◆ Study text:
▬▬▬▬▬▬


    Clear Channel is almost up there with Wal-Mart, Microsoft, Exxon and Halliburton as The Focus of Capitalist Evil in the World Today™

    I amuse myself by looking out for who’s next to be demonized.

  5. David Kutzler says:

    I’m a certified nurse-midwife. As a healthcare provider for pregnant women, I am strongly opposed to smoking. I also own shares of Altria (AKA: Philip Morris). I first bought Philip Morris (NYSE: MO) in 1996 after a 30 minute counseling session where I tried to convince a patient to stop smoking at least for the duration of her pregnancy. She didn’t buy it. She said that she was just too nervous a person and smoking two packs per day was the only way that she could deal with the stress of her job as a Real Estate Agent.

    I handed her a prescription for prenatal vitamins as she was leaving. She looked me in the eye and said “Are these prenatal vitamins NATURAL?” I nearly lost control. After spending thirty minutes unsucessfully trying to convince this woman to stop exposing her baby to poisons and carcinogens from her cigarettes, she had the GALL to imply that the prenatal vitamins that I prescribed for her might harm the baby because they weren’t “natural.”

    After she left, I called Sam, my stock broker, and told him to sell a couple of loser stocks in my retail investment account and buy as many shares of MO as he could with the money. With automatic dividend re-investment (MO pays the highest dividend on the Dow Jones Industrial Average) and later purchases, I now own almost 140 shares. MO is currently the best performing stock in my investment portfolio with a total return of over 132%.

▬▬▬▬▬▬

◆ Instructions for the task: Please reproduce, word for word, the part of the comment thread that opens with the words "After she left, I" and closes with "of over 132%.". Rely on nothing but the comment thread above.

◆ Supplied data:
▬▬▬▬▬▬

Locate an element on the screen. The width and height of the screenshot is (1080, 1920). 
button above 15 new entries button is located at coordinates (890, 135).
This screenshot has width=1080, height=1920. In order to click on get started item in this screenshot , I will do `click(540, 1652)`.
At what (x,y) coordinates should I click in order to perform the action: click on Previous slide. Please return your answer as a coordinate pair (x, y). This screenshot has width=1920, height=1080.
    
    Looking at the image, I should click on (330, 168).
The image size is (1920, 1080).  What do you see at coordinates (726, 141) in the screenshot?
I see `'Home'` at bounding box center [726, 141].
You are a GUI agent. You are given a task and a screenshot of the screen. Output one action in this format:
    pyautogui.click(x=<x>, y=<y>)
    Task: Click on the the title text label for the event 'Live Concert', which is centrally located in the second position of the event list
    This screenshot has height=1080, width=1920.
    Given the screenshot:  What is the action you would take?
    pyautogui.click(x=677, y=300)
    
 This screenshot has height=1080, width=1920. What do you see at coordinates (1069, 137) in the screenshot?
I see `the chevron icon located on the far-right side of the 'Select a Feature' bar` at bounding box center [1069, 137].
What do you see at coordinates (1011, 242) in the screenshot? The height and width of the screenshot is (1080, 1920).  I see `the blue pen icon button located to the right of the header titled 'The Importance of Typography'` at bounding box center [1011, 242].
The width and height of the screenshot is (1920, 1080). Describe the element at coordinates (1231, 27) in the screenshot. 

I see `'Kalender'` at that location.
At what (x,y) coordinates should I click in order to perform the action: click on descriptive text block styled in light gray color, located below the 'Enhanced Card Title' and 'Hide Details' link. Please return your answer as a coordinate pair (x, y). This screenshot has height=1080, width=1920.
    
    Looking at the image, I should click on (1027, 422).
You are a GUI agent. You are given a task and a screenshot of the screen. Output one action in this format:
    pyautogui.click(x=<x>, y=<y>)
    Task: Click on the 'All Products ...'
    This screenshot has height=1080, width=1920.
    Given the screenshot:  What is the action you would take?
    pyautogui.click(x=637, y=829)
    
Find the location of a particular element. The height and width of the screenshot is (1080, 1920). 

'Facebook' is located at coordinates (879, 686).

▬▬▬▬▬▬

◆ Output below:
After she left, I called Sam, my stock broker, and told him to sell a couple of loser stocks in my retail investment account and buy as many shares of MO as he could with the money. With automatic dividend re-investment (MO pays the highest dividend on the Dow Jones Industrial Average) and later purchases, I now own almost 140 shares. MO is currently the best performing stock in my investment portfolio with a total return of over 132%.